Task directions =>
Would you print every entry exactly as it appears?

══════════════════════════════

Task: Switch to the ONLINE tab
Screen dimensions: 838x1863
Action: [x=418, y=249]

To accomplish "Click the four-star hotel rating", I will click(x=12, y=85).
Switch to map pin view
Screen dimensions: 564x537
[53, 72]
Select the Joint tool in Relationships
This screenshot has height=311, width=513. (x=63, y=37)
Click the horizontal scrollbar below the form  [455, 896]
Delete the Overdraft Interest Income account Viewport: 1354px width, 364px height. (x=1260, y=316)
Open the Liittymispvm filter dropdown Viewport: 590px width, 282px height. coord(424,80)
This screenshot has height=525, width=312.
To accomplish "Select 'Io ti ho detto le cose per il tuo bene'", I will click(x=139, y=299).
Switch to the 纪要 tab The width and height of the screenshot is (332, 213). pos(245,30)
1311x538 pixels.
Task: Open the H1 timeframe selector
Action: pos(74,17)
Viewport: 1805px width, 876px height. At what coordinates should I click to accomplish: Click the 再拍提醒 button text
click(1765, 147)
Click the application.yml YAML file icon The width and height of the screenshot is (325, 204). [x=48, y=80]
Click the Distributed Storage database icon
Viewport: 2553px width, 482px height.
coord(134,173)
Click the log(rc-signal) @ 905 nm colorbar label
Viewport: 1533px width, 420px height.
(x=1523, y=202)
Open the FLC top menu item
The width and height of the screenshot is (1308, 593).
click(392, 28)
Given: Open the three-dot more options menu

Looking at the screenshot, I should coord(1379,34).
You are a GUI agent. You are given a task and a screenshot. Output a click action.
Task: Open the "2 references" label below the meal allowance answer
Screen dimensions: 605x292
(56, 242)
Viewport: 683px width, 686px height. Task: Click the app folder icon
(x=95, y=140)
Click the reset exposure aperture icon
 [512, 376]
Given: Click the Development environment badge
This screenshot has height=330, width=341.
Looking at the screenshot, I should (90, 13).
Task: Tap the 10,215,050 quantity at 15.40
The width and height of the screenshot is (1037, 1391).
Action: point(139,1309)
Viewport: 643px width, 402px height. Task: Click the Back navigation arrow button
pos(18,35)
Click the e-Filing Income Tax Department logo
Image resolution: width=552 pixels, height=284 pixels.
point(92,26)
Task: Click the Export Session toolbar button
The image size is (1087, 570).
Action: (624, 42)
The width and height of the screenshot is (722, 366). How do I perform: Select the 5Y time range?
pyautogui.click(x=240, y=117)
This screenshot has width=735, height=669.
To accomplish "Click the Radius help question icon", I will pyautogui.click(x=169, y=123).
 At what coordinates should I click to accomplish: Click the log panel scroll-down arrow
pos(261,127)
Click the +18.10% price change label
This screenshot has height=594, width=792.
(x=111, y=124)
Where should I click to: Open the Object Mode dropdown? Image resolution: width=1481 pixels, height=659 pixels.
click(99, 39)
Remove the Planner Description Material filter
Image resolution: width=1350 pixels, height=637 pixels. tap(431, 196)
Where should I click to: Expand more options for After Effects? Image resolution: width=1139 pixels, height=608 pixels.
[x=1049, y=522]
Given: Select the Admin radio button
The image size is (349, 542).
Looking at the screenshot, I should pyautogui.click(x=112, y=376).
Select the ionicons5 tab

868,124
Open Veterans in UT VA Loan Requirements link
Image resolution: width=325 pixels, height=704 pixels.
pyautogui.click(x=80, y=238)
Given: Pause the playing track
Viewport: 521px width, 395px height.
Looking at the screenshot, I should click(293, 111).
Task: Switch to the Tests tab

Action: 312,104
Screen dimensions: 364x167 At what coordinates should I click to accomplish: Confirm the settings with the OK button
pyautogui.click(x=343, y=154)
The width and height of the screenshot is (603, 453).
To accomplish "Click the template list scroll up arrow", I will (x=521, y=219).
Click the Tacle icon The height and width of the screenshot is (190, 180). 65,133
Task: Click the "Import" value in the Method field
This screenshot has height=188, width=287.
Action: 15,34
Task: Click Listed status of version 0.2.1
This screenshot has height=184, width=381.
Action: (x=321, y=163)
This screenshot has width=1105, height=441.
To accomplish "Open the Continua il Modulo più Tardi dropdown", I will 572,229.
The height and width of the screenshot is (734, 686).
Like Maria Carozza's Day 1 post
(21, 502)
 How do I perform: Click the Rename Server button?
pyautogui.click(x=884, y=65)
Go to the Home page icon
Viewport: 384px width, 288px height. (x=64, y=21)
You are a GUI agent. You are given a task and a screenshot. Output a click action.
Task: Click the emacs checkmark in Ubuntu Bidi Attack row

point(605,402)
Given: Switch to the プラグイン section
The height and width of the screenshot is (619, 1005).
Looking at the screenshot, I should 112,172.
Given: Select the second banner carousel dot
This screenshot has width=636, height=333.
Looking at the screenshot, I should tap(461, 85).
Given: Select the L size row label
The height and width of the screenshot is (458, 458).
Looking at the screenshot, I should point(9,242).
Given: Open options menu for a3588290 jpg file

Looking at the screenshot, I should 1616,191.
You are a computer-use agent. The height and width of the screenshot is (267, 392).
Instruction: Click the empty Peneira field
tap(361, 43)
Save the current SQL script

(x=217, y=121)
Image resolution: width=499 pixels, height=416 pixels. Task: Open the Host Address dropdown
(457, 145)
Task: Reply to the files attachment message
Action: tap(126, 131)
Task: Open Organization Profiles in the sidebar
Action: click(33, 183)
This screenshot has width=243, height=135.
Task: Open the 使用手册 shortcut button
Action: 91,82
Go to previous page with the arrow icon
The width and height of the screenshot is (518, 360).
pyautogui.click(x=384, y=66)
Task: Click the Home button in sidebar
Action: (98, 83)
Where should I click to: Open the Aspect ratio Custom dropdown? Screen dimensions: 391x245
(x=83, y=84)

══════════════════════════════

Task solution =>
Task: Switch to the ONLINE tab
Screen dimensions: 838x1863
Action: [x=418, y=249]

To accomplish "Click the four-star hotel rating", I will click(x=12, y=85).
Switch to map pin view
Screen dimensions: 564x537
[53, 72]
Select the Joint tool in Relationships
This screenshot has height=311, width=513. (x=63, y=37)
Click the horizontal scrollbar below the form  [455, 896]
Delete the Overdraft Interest Income account Viewport: 1354px width, 364px height. (x=1260, y=316)
Open the Liittymispvm filter dropdown Viewport: 590px width, 282px height. coord(424,80)
This screenshot has height=525, width=312.
To accomplish "Select 'Io ti ho detto le cose per il tuo bene'", I will click(x=139, y=299).
Switch to the 纪要 tab The width and height of the screenshot is (332, 213). pos(245,30)
1311x538 pixels.
Task: Open the H1 timeframe selector
Action: pos(74,17)
Viewport: 1805px width, 876px height. At what coordinates should I click to accomplish: Click the 再拍提醒 button text
click(1765, 147)
Click the application.yml YAML file icon The width and height of the screenshot is (325, 204). [x=48, y=80]
Click the Distributed Storage database icon
Viewport: 2553px width, 482px height.
coord(134,173)
Click the log(rc-signal) @ 905 nm colorbar label
Viewport: 1533px width, 420px height.
(x=1523, y=202)
Open the FLC top menu item
The width and height of the screenshot is (1308, 593).
click(392, 28)
Given: Open the three-dot more options menu

Looking at the screenshot, I should coord(1379,34).
You are a GUI agent. You are given a task and a screenshot. Output a click action.
Task: Open the "2 references" label below the meal allowance answer
Screen dimensions: 605x292
(56, 242)
Viewport: 683px width, 686px height. Task: Click the app folder icon
(x=95, y=140)
Click the reset exposure aperture icon
 [512, 376]
Given: Click the Development environment badge
This screenshot has height=330, width=341.
Looking at the screenshot, I should (90, 13).
Task: Tap the 10,215,050 quantity at 15.40
The width and height of the screenshot is (1037, 1391).
Action: point(139,1309)
Viewport: 643px width, 402px height. Task: Click the Back navigation arrow button
pos(18,35)
Click the e-Filing Income Tax Department logo
Image resolution: width=552 pixels, height=284 pixels.
point(92,26)
Task: Click the Export Session toolbar button
The image size is (1087, 570).
Action: (624, 42)
The width and height of the screenshot is (722, 366). How do I perform: Select the 5Y time range?
pyautogui.click(x=240, y=117)
This screenshot has width=735, height=669.
To accomplish "Click the Radius help question icon", I will pyautogui.click(x=169, y=123).
 At what coordinates should I click to accomplish: Click the log panel scroll-down arrow
pos(261,127)
Click the +18.10% price change label
This screenshot has height=594, width=792.
(x=111, y=124)
Where should I click to: Open the Object Mode dropdown? Image resolution: width=1481 pixels, height=659 pixels.
click(99, 39)
Remove the Planner Description Material filter
Image resolution: width=1350 pixels, height=637 pixels. tap(431, 196)
Where should I click to: Expand more options for After Effects? Image resolution: width=1139 pixels, height=608 pixels.
[x=1049, y=522]
Given: Select the Admin radio button
The image size is (349, 542).
Looking at the screenshot, I should pyautogui.click(x=112, y=376).
Select the ionicons5 tab

868,124
Open Veterans in UT VA Loan Requirements link
Image resolution: width=325 pixels, height=704 pixels.
pyautogui.click(x=80, y=238)
Given: Pause the playing track
Viewport: 521px width, 395px height.
Looking at the screenshot, I should click(293, 111).
Task: Switch to the Tests tab

Action: 312,104
Screen dimensions: 364x167 At what coordinates should I click to accomplish: Confirm the settings with the OK button
pyautogui.click(x=343, y=154)
The width and height of the screenshot is (603, 453).
To accomplish "Click the template list scroll up arrow", I will (x=521, y=219).
Click the Tacle icon The height and width of the screenshot is (190, 180). 65,133
Task: Click the "Import" value in the Method field
This screenshot has height=188, width=287.
Action: 15,34
Task: Click Listed status of version 0.2.1
This screenshot has height=184, width=381.
Action: (x=321, y=163)
This screenshot has width=1105, height=441.
To accomplish "Open the Continua il Modulo più Tardi dropdown", I will 572,229.
The height and width of the screenshot is (734, 686).
Like Maria Carozza's Day 1 post
(21, 502)
 How do I perform: Click the Rename Server button?
pyautogui.click(x=884, y=65)
Go to the Home page icon
Viewport: 384px width, 288px height. (x=64, y=21)
You are a GUI agent. You are given a task and a screenshot. Output a click action.
Task: Click the emacs checkmark in Ubuntu Bidi Attack row

point(605,402)
Given: Switch to the プラグイン section
The height and width of the screenshot is (619, 1005).
Looking at the screenshot, I should 112,172.
Given: Select the second banner carousel dot
This screenshot has width=636, height=333.
Looking at the screenshot, I should tap(461, 85).
Given: Select the L size row label
The height and width of the screenshot is (458, 458).
Looking at the screenshot, I should point(9,242).
Given: Open options menu for a3588290 jpg file

Looking at the screenshot, I should 1616,191.
You are a computer-use agent. The height and width of the screenshot is (267, 392).
Instruction: Click the empty Peneira field
tap(361, 43)
Save the current SQL script

(x=217, y=121)
Image resolution: width=499 pixels, height=416 pixels. Task: Open the Host Address dropdown
(457, 145)
Task: Reply to the files attachment message
Action: tap(126, 131)
Task: Open Organization Profiles in the sidebar
Action: click(33, 183)
This screenshot has width=243, height=135.
Task: Open the 使用手册 shortcut button
Action: 91,82
Go to previous page with the arrow icon
The width and height of the screenshot is (518, 360).
pyautogui.click(x=384, y=66)
Task: Click the Home button in sidebar
Action: (98, 83)
Where should I click to: Open the Aspect ratio Custom dropdown? Screen dimensions: 391x245
(x=83, y=84)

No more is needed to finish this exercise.